◆ **Task item**
Retype the records below exactly as given, but only from the first line through the line with "MOJ RAČUN (745, 8)", and without the pictures.

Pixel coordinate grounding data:
++++++++++++++++++++

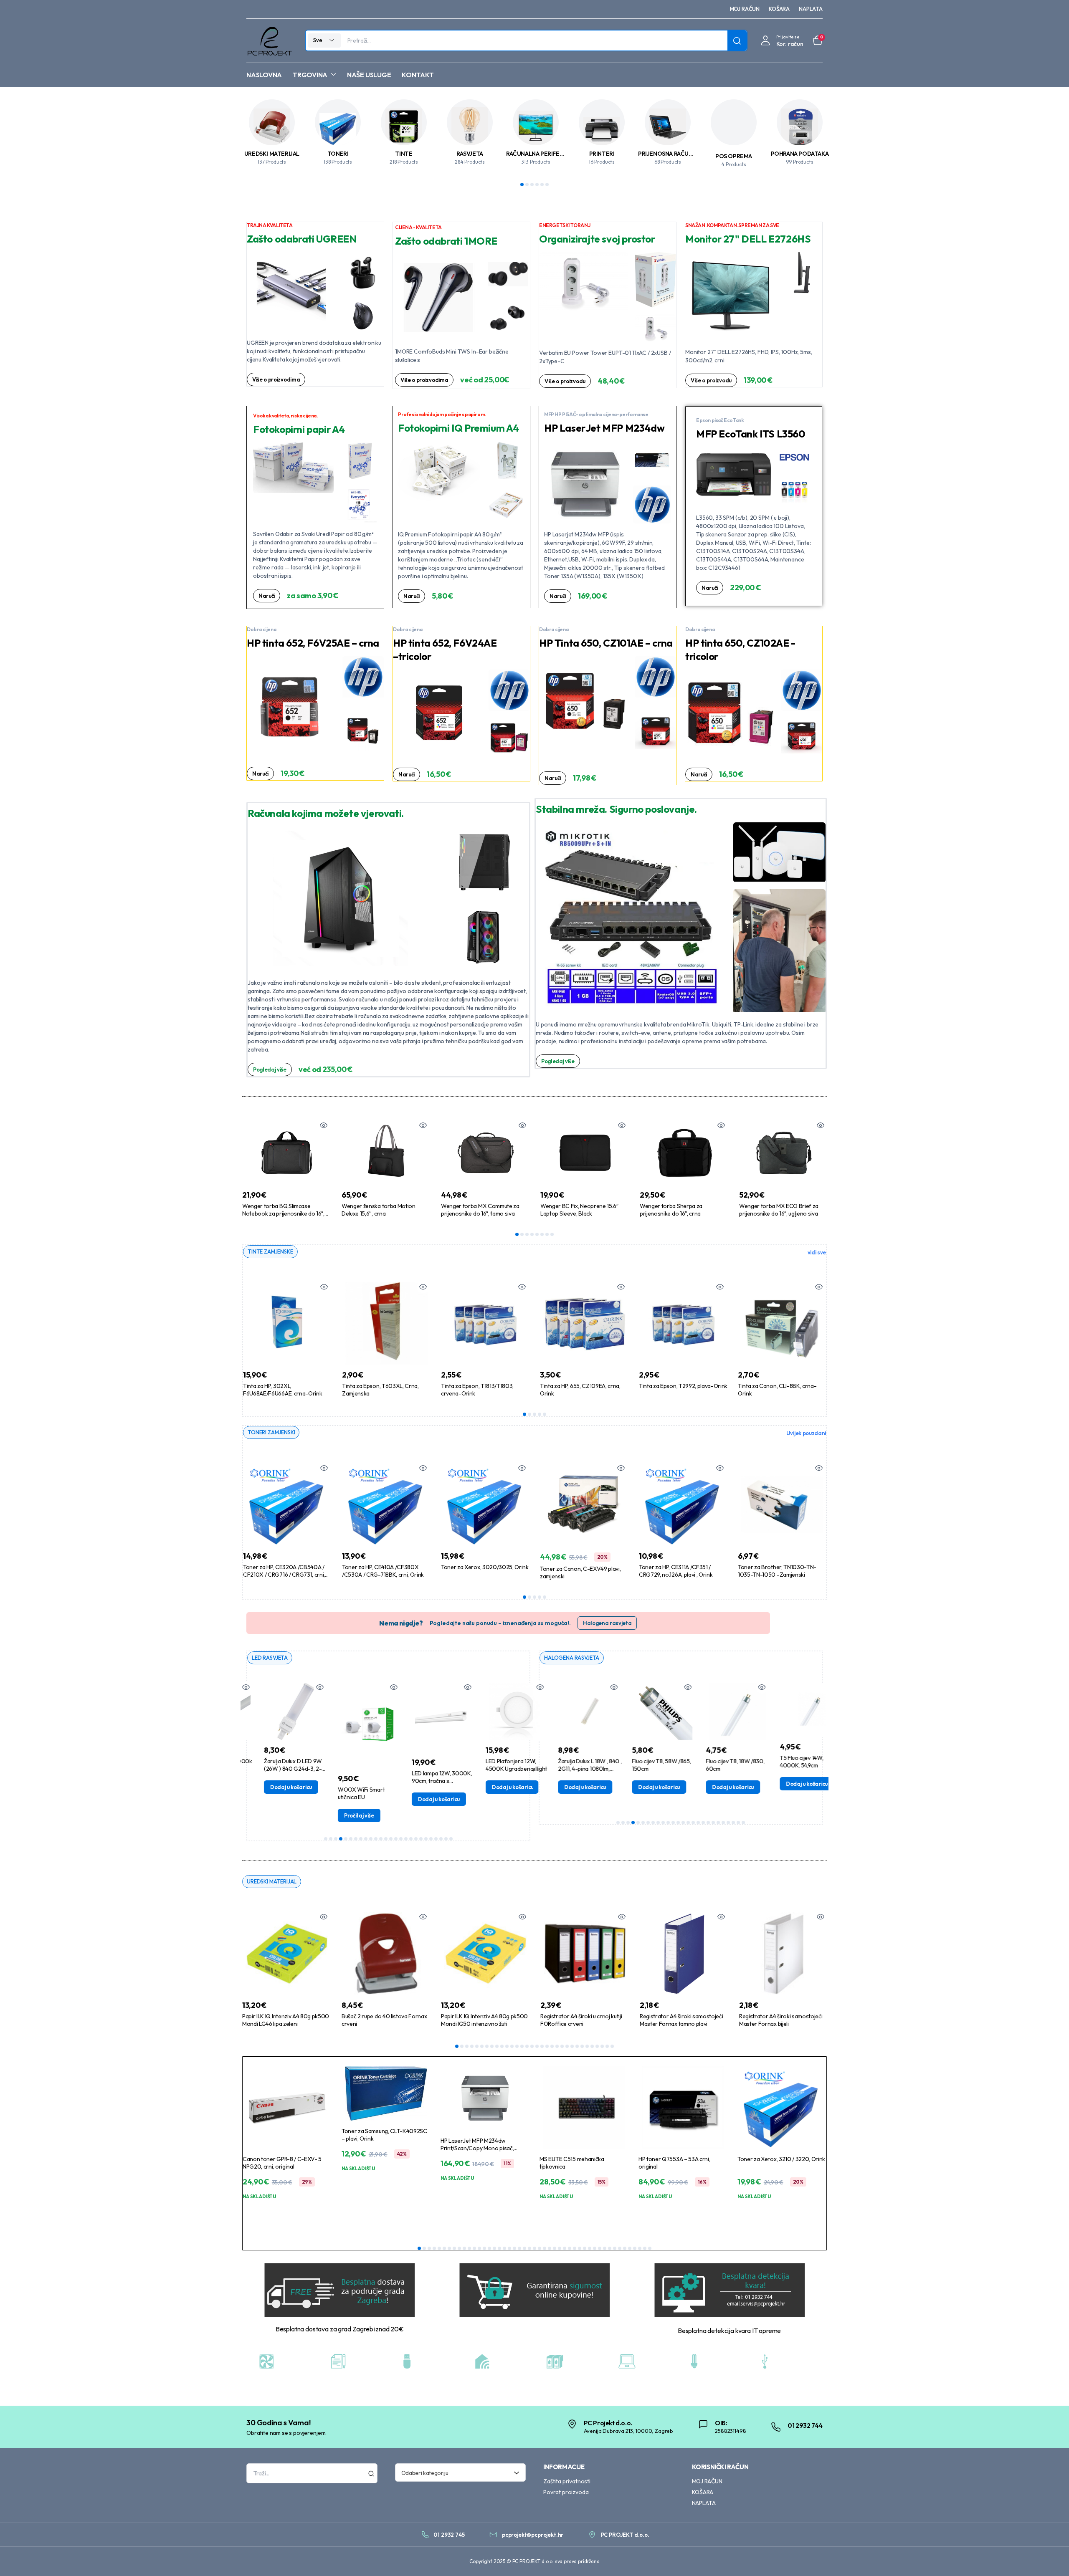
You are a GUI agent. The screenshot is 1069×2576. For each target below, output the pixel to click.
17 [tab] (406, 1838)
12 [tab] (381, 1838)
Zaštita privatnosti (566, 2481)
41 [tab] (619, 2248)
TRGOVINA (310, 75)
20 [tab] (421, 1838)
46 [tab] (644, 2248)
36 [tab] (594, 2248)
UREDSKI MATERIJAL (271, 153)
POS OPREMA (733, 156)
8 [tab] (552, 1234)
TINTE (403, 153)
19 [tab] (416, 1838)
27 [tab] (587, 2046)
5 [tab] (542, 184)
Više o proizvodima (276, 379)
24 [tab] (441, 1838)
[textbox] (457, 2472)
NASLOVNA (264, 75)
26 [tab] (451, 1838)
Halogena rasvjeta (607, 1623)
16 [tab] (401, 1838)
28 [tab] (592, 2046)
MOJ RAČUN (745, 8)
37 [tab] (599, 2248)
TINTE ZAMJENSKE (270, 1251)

++++++++++++++++++++

◆ **Task output**
You are a GUI agent. The screenshot is 1069×2576. For each target below, output the pixel to click.
17 [tab] (406, 1838)
12 [tab] (381, 1838)
Zaštita privatnosti (566, 2481)
41 [tab] (619, 2248)
TRGOVINA (310, 75)
20 [tab] (421, 1838)
46 [tab] (644, 2248)
36 [tab] (594, 2248)
UREDSKI MATERIJAL (271, 153)
POS OPREMA (733, 156)
8 [tab] (552, 1234)
TINTE (403, 153)
19 [tab] (416, 1838)
27 [tab] (587, 2046)
5 [tab] (542, 184)
Više o proizvodima (276, 379)
24 [tab] (441, 1838)
[textbox] (457, 2472)
NASLOVNA (264, 75)
26 [tab] (451, 1838)
Halogena rasvjeta (607, 1623)
16 [tab] (401, 1838)
28 [tab] (592, 2046)
MOJ RAČUN (745, 8)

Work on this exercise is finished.